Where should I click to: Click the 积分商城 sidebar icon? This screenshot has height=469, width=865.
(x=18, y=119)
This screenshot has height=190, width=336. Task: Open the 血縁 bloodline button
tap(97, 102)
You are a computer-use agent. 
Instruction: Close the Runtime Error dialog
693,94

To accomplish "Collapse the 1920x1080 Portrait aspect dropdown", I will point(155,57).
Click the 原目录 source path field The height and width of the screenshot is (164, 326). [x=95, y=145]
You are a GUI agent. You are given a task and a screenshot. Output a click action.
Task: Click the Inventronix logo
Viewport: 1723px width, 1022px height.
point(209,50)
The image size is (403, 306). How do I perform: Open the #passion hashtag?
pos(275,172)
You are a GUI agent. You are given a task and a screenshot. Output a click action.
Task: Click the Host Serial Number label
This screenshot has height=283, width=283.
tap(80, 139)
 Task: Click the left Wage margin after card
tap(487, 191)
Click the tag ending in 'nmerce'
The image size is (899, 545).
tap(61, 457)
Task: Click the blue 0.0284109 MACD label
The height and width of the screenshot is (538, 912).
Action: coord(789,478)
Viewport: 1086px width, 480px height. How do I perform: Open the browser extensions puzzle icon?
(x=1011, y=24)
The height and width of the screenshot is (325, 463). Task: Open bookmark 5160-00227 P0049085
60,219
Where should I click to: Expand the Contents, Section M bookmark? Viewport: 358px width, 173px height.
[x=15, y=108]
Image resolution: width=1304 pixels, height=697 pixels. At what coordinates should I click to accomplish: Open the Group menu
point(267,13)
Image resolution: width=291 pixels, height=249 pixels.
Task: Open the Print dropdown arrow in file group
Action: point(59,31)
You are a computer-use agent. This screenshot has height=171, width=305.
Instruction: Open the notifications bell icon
● ● ● ● ● ● ●
• [What the exercise asks]: Go through the records above and report how many lines contain "agent". Write the number only.

• [Solution to this exercise]: 4